WORK TO COMPLETE – Repeat the data exactly as it appears.

Saved data entries
----------

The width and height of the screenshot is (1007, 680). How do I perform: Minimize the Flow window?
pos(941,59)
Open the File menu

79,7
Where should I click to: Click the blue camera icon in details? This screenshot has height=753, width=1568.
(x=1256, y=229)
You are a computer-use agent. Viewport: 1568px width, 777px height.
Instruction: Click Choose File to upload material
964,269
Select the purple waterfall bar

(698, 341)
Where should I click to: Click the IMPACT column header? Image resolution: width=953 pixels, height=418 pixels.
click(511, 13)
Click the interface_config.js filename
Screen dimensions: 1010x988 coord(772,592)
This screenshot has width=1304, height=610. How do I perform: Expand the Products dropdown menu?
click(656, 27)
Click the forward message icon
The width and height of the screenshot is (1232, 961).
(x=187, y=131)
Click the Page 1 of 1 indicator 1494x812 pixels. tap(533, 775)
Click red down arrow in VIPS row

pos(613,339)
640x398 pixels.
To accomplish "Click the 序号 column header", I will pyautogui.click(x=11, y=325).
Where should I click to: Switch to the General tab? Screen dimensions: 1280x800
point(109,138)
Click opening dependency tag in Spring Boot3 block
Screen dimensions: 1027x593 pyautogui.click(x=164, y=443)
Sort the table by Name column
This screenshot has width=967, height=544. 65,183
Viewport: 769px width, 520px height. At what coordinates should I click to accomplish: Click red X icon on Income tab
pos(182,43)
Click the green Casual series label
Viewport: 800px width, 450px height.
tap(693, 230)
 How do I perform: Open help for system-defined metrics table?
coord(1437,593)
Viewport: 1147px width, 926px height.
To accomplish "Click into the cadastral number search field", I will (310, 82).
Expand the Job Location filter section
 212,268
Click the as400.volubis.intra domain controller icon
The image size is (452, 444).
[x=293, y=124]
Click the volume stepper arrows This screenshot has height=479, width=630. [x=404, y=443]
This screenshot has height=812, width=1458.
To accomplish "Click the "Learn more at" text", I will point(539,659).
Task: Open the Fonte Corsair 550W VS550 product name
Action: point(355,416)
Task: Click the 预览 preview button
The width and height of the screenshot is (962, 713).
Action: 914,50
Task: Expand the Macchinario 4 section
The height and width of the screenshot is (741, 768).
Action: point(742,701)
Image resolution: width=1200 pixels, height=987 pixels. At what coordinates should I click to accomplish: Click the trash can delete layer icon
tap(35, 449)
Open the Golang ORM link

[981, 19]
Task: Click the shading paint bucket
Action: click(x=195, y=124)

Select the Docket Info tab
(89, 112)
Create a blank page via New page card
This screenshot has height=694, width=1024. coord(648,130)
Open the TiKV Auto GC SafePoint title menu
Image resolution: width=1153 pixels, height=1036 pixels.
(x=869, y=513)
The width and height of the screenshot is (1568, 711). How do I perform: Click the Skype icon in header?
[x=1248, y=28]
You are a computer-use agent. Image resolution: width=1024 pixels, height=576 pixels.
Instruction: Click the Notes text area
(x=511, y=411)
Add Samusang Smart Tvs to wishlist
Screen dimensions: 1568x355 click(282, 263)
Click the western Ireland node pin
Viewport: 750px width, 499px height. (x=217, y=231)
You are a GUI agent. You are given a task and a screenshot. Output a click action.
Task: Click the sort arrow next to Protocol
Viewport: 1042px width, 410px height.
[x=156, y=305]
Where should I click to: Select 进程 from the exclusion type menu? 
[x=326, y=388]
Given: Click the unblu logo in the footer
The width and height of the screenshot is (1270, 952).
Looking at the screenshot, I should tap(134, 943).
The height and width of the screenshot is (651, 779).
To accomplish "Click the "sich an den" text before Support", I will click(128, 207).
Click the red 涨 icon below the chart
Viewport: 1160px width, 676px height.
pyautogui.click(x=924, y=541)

----------

RESPONSE BOX –
The width and height of the screenshot is (1007, 680). How do I perform: Minimize the Flow window?
pos(941,59)
Open the File menu

79,7
Where should I click to: Click the blue camera icon in details? This screenshot has height=753, width=1568.
(x=1256, y=229)
You are a computer-use agent. Viewport: 1568px width, 777px height.
Instruction: Click Choose File to upload material
964,269
Select the purple waterfall bar

(698, 341)
Where should I click to: Click the IMPACT column header? Image resolution: width=953 pixels, height=418 pixels.
click(511, 13)
Click the interface_config.js filename
Screen dimensions: 1010x988 coord(772,592)
This screenshot has width=1304, height=610. How do I perform: Expand the Products dropdown menu?
click(656, 27)
Click the forward message icon
The width and height of the screenshot is (1232, 961).
(x=187, y=131)
Click the Page 1 of 1 indicator 1494x812 pixels. tap(533, 775)
Click red down arrow in VIPS row

pos(613,339)
640x398 pixels.
To accomplish "Click the 序号 column header", I will pyautogui.click(x=11, y=325).
Where should I click to: Switch to the General tab? Screen dimensions: 1280x800
point(109,138)
Click opening dependency tag in Spring Boot3 block
Screen dimensions: 1027x593 pyautogui.click(x=164, y=443)
Sort the table by Name column
This screenshot has width=967, height=544. 65,183
Viewport: 769px width, 520px height. At what coordinates should I click to accomplish: Click red X icon on Income tab
pos(182,43)
Click the green Casual series label
Viewport: 800px width, 450px height.
tap(693, 230)
 How do I perform: Open help for system-defined metrics table?
coord(1437,593)
Viewport: 1147px width, 926px height.
To accomplish "Click into the cadastral number search field", I will (310, 82).
Expand the Job Location filter section
 212,268
Click the as400.volubis.intra domain controller icon
The image size is (452, 444).
[x=293, y=124]
Click the volume stepper arrows This screenshot has height=479, width=630. [x=404, y=443]
This screenshot has height=812, width=1458.
To accomplish "Click the "Learn more at" text", I will point(539,659).
Task: Open the Fonte Corsair 550W VS550 product name
Action: point(355,416)
Task: Click the 预览 preview button
The width and height of the screenshot is (962, 713).
Action: 914,50
Task: Expand the Macchinario 4 section
The height and width of the screenshot is (741, 768).
Action: point(742,701)
Image resolution: width=1200 pixels, height=987 pixels. At what coordinates should I click to accomplish: Click the trash can delete layer icon
tap(35, 449)
Open the Golang ORM link

[981, 19]
Task: Click the shading paint bucket
Action: click(x=195, y=124)

Select the Docket Info tab
(89, 112)
Create a blank page via New page card
This screenshot has height=694, width=1024. coord(648,130)
Open the TiKV Auto GC SafePoint title menu
Image resolution: width=1153 pixels, height=1036 pixels.
(x=869, y=513)
The width and height of the screenshot is (1568, 711). How do I perform: Click the Skype icon in header?
[x=1248, y=28]
You are a computer-use agent. Image resolution: width=1024 pixels, height=576 pixels.
Instruction: Click the Notes text area
(x=511, y=411)
Add Samusang Smart Tvs to wishlist
Screen dimensions: 1568x355 click(282, 263)
Click the western Ireland node pin
Viewport: 750px width, 499px height. (x=217, y=231)
You are a GUI agent. You are given a task and a screenshot. Output a click action.
Task: Click the sort arrow next to Protocol
Viewport: 1042px width, 410px height.
[x=156, y=305]
Where should I click to: Select 进程 from the exclusion type menu? 
[x=326, y=388]
Given: Click the unblu logo in the footer
The width and height of the screenshot is (1270, 952).
Looking at the screenshot, I should tap(134, 943).
The height and width of the screenshot is (651, 779).
To accomplish "Click the "sich an den" text before Support", I will click(128, 207).
Click the red 涨 icon below the chart
Viewport: 1160px width, 676px height.
pyautogui.click(x=924, y=541)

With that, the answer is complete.